What the task requires: Output everything in the data exactly, leaving the pictures out.

Data shown:
****************************************
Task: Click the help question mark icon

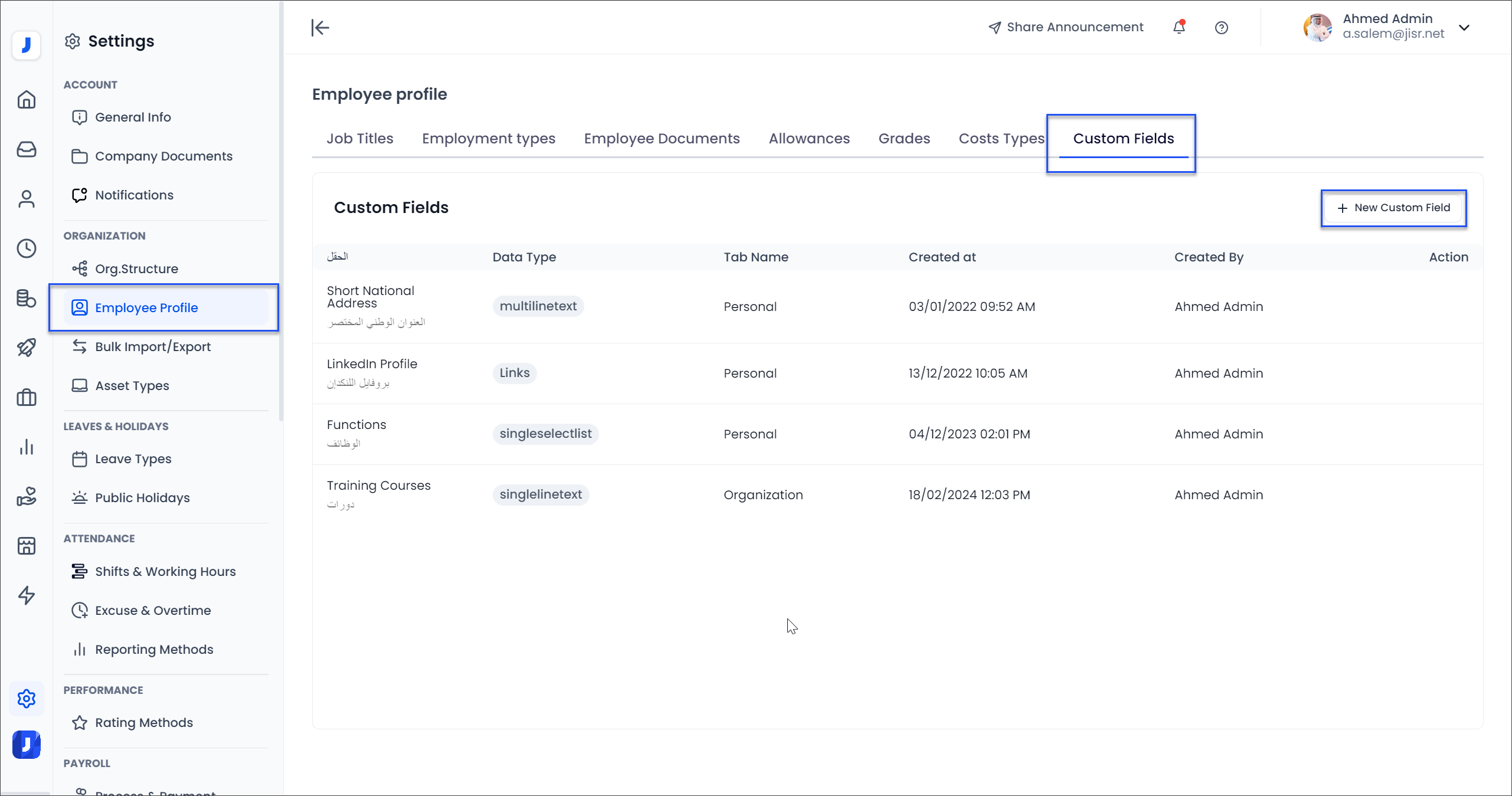Action: coord(1221,28)
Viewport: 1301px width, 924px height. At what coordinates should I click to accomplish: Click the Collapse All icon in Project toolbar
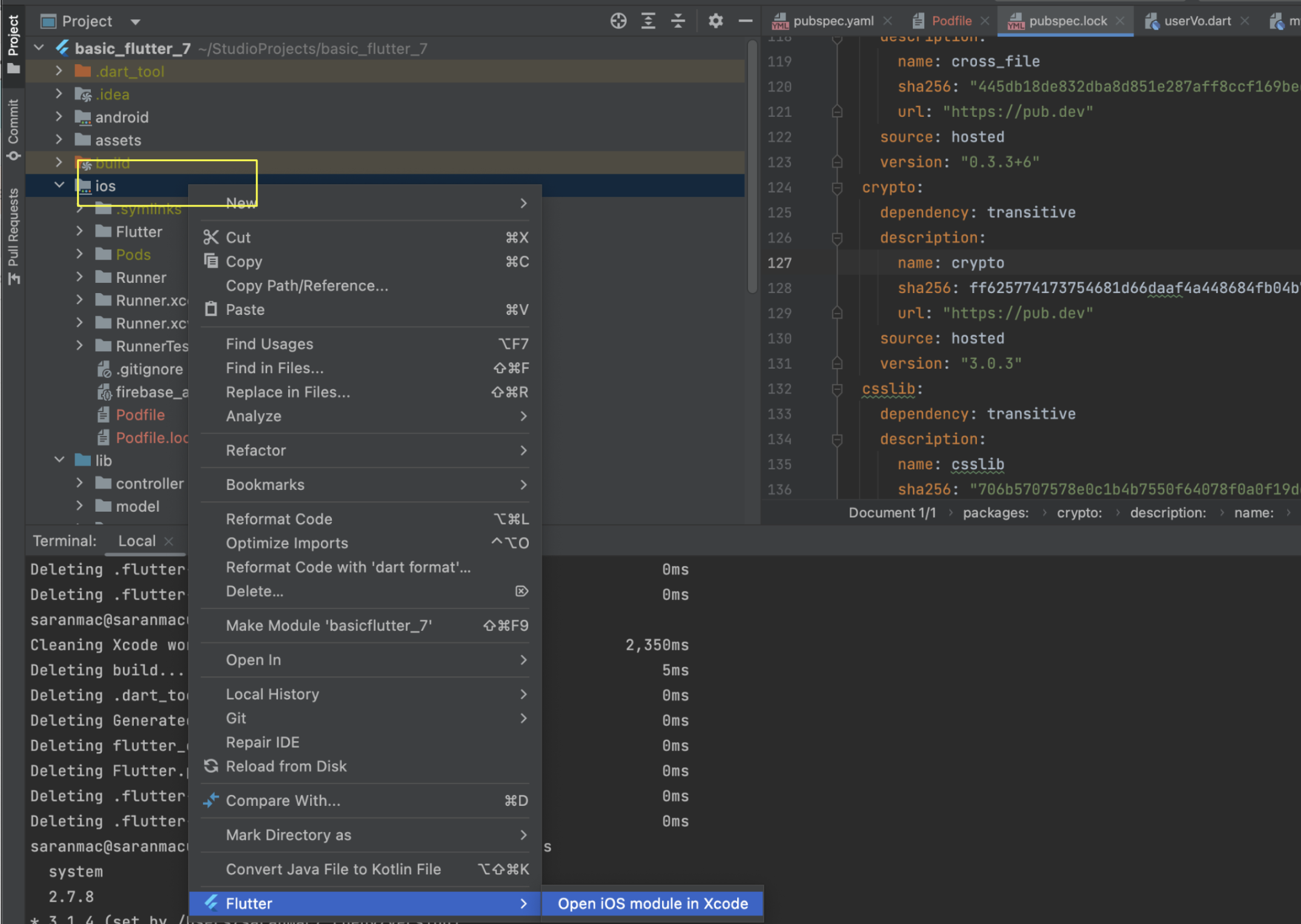point(678,21)
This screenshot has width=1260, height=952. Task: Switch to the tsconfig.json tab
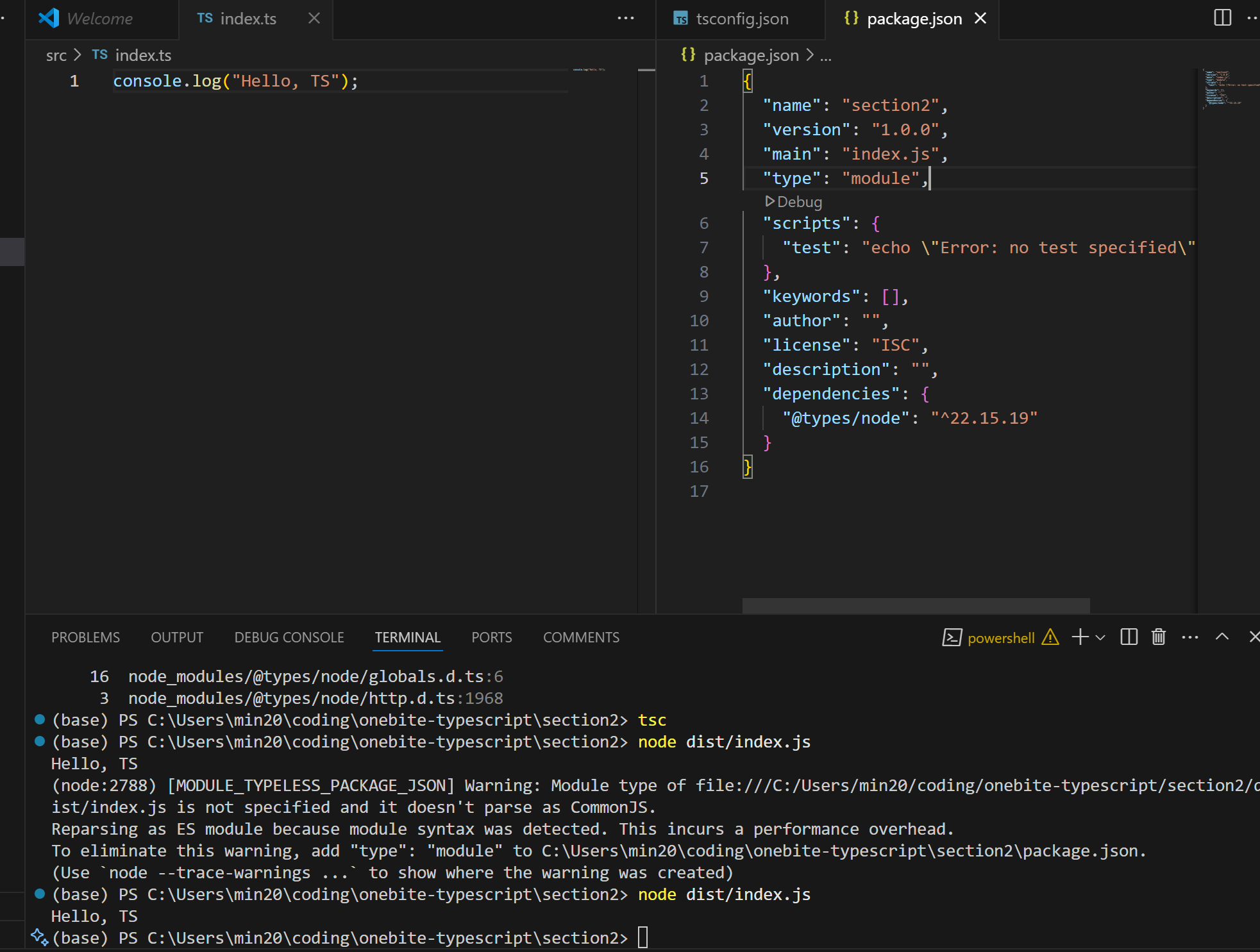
****************************************
Worked solution:
Task: Click the help question mark icon

Action: coord(1221,28)
Viewport: 1301px width, 924px height. At what coordinates should I click to accomplish: Click the Collapse All icon in Project toolbar
point(678,21)
This screenshot has width=1260, height=952. Task: Switch to the tsconfig.json tab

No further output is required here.